=== TASK PROMPT ===
Substitute "tap action" for every occurrence of "click action" in the data below and output all of it with no other changes. Leave the pictures out of the output.

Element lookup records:
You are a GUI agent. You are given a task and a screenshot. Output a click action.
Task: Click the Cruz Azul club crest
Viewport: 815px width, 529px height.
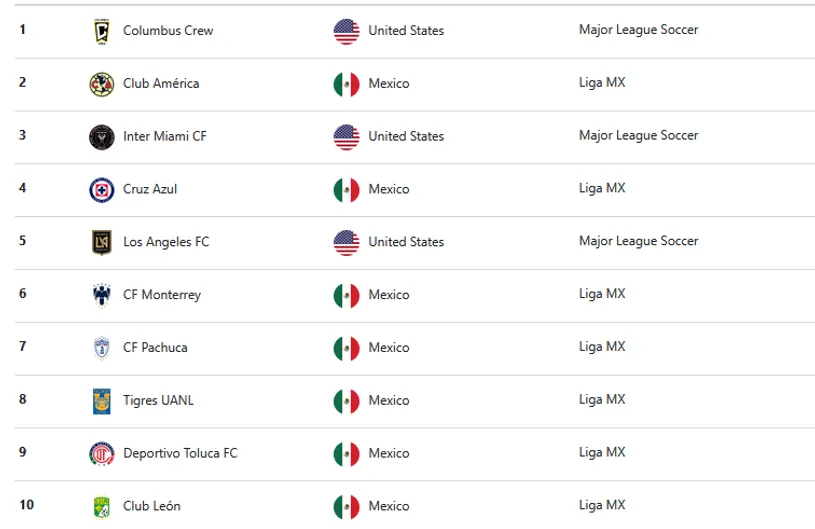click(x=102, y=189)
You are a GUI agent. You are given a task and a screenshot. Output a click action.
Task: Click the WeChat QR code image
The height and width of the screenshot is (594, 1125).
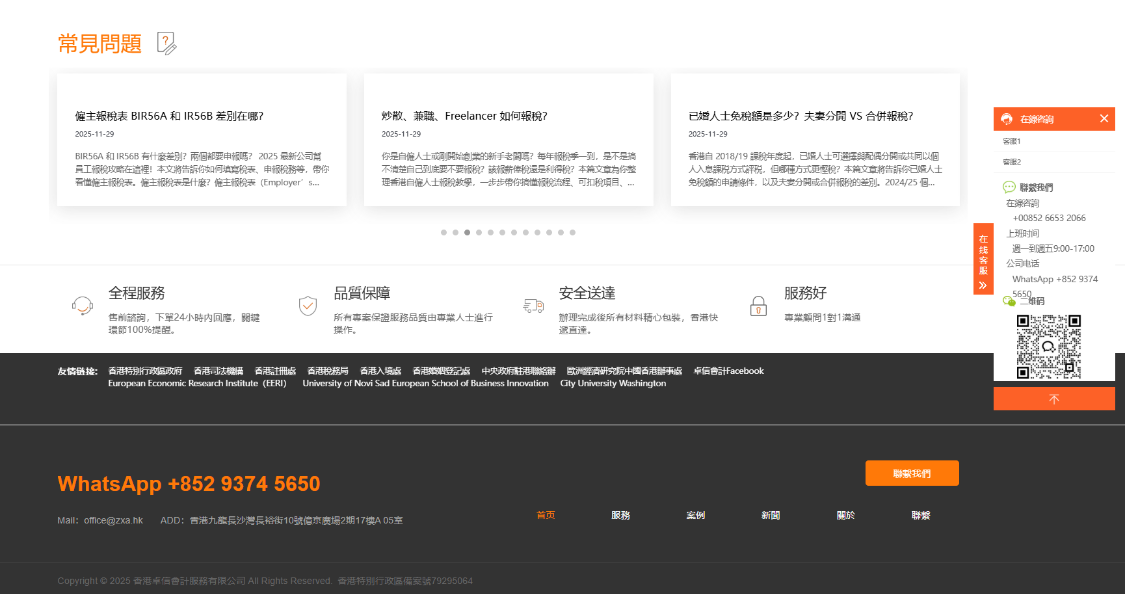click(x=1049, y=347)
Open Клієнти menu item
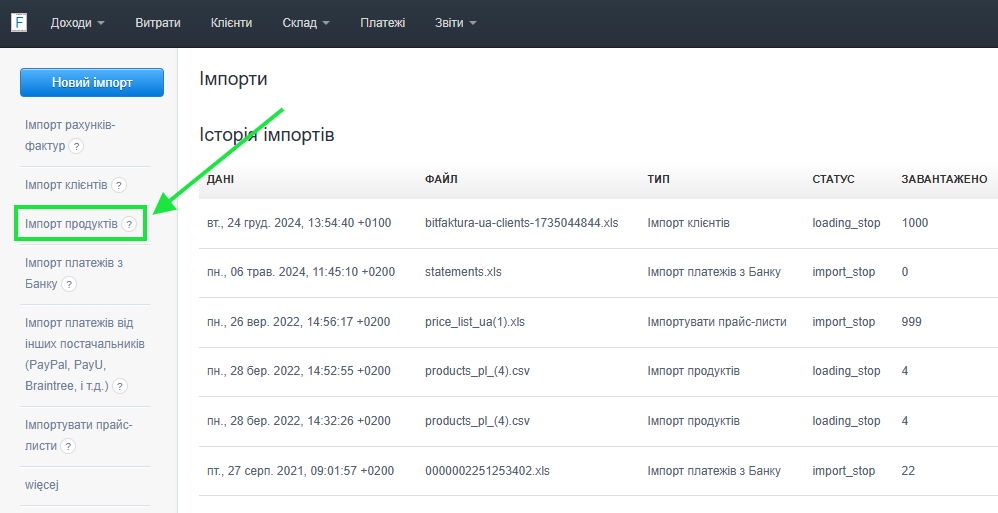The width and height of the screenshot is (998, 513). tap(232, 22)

=== COMPLETE ANSWER ===
You are a GUI agent. You are given a task and a screenshot. Output a tap action.
Task: Click the Cruz Azul club crest
Viewport: 815px width, 529px height.
click(x=102, y=189)
You are a GUI agent. You are given a task and a screenshot. Output a tap action.
Task: Click the WeChat QR code image
The height and width of the screenshot is (594, 1125).
click(x=1049, y=347)
Open Клієнти menu item
The width and height of the screenshot is (998, 513). tap(232, 22)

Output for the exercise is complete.